Obamacare: If You Lose Your Health-Care Plan, You Can Get a New One
December 10, 2013, 5:00am

By Ezra Klein, The Washington Post

The furor over “if you like your plan, you can keep it” touches on a deep fear in American life: That your health-care insurance can be taken from you. That fear is so powerful because it happens so often: Almost everyone in the country can lose their health insurance at any time, for all kinds of reasons – and every year, millions do.

If you’re one of the 149 million people who get health insurance through your employer, you can lose your plan if you get fired, or if the H.R. department decides to change plans, or if you have to move to a branch in another state.

If you’re one of the 51 million people who get Medicaid, you could lose your plan because your income rises and you’re no longer eligible or because your state cut its Medicaid budget and made you ineligible. You could lose it because you moved from Minnesota, where childless adults making less than 75 percent of the poverty line are eligible, to Texas, where there’s no coverage for childless adults.

If you’re one of the 15 million Americans who buys insurance on the individual market, you could lose your plan because your insurer decides to stop offering it or decides to jack up the price by 35 percent. And that’s assuming you’re one of the lucky people who weren’t denied coverage based on preexisting conditions in the first place.

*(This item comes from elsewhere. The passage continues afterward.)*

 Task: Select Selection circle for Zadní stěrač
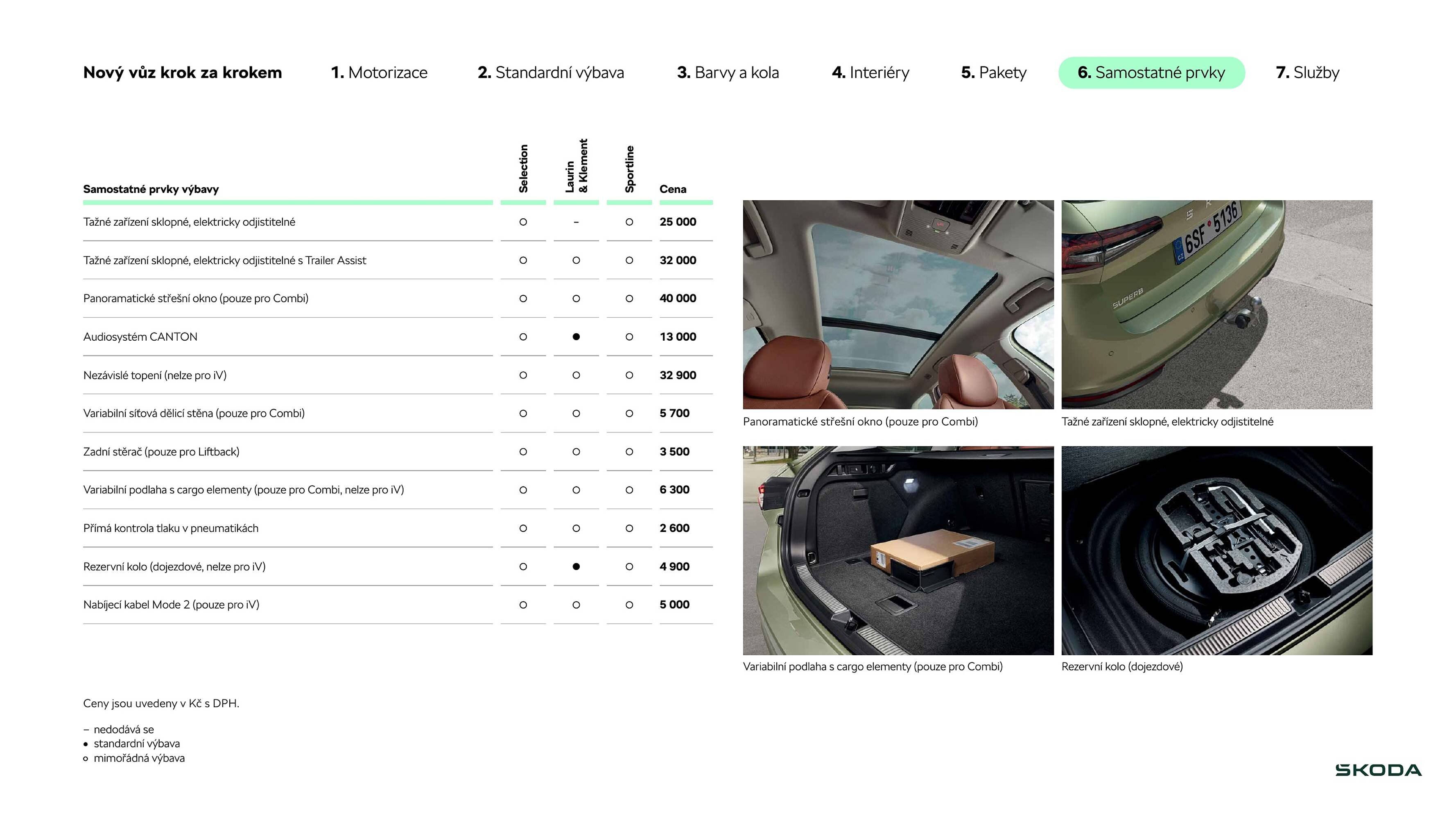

Then, of course, there are the 50 million people who don’t have a plan in the first place. The vast majority of them desperately want health-care coverage. But it turns out that just because you want a plan doesn’t mean you can get one.

Virtually the only people whose health coverage is reasonably safe are those on fee-for-service Medicare and some forms of veterans insurance. And even there, enrollees are only safe until the day policymakers decide to change premiums or benefit packages.

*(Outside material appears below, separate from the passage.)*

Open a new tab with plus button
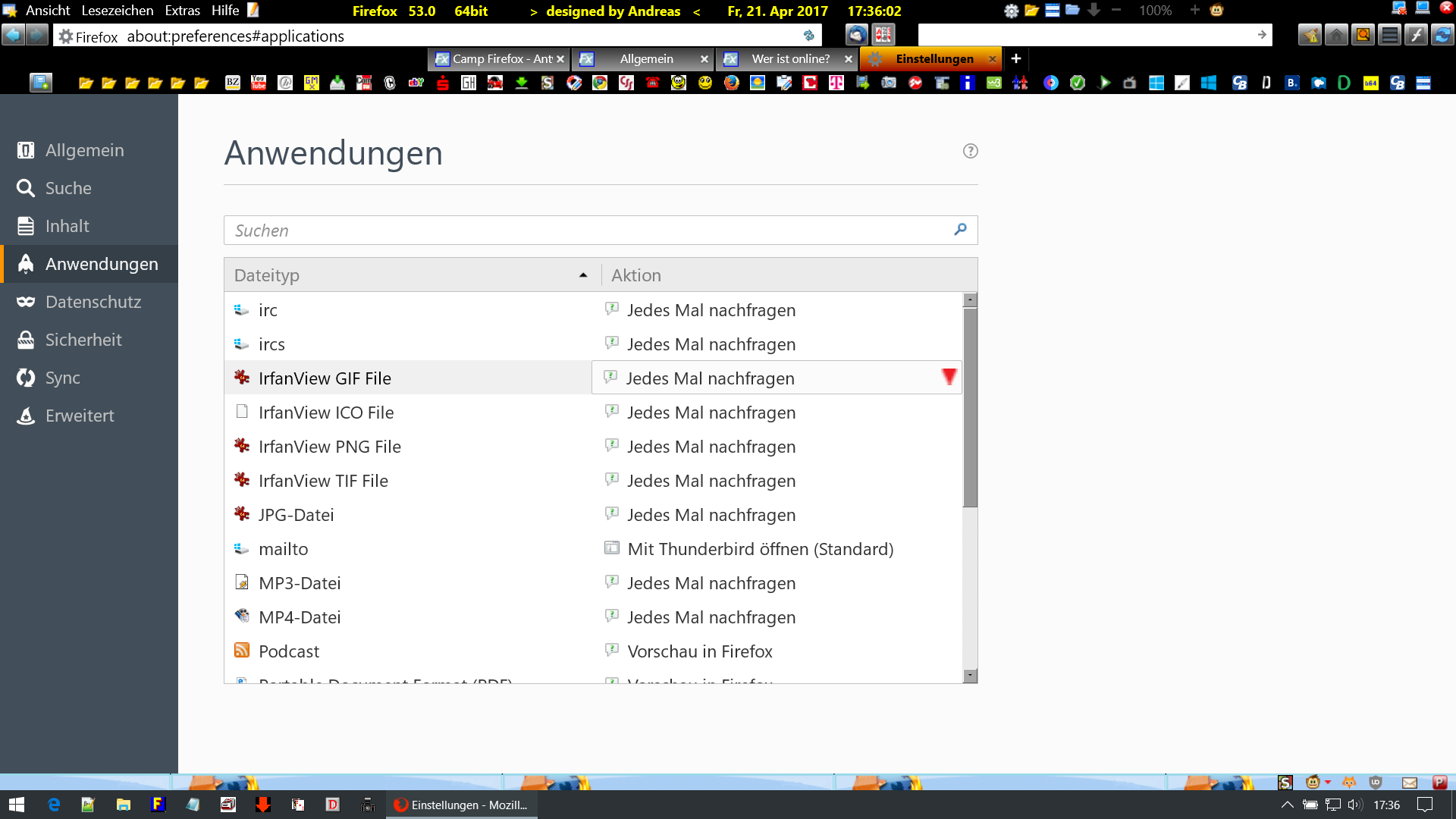The width and height of the screenshot is (1456, 819). coord(1016,58)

President Obama’s critics are right: Obamacare doesn’t guarantee that everyone who likes their health insurance can keep it. In some cases, Obamacare is the reason people will lose health insurance they liked.

What Obamacare comes pretty close to guaranteeing, though, is that everyone who needs health insurance, or who wants health insurance, can get it.

It guarantees that if you lose the plan you liked – perhaps because you were fired from your job, or because you left your job to start a new business, or because your income made you ineligible for Medicaid – you’ll have a choice of new plans you can purchase, you’ll know that no insurer can turn you away, and you’ll be able to get financial help if you need it. In states that accept the Medicaid expansion, it guarantees that anyone who makes less than 133 percent of poverty can get fully subsidized insurance.

Health insurance isn’t such a fraught topic in countries such as Canada and France because people don’t live in constant fear of losing their ability to get routine medical care. A decade from now, that will be true in the U.S., too. But it’s not true yet, and paradoxically, that’s one reason health reform is so difficult. The status quo has left people rightly fearful, and when people are afraid, change is even scarier.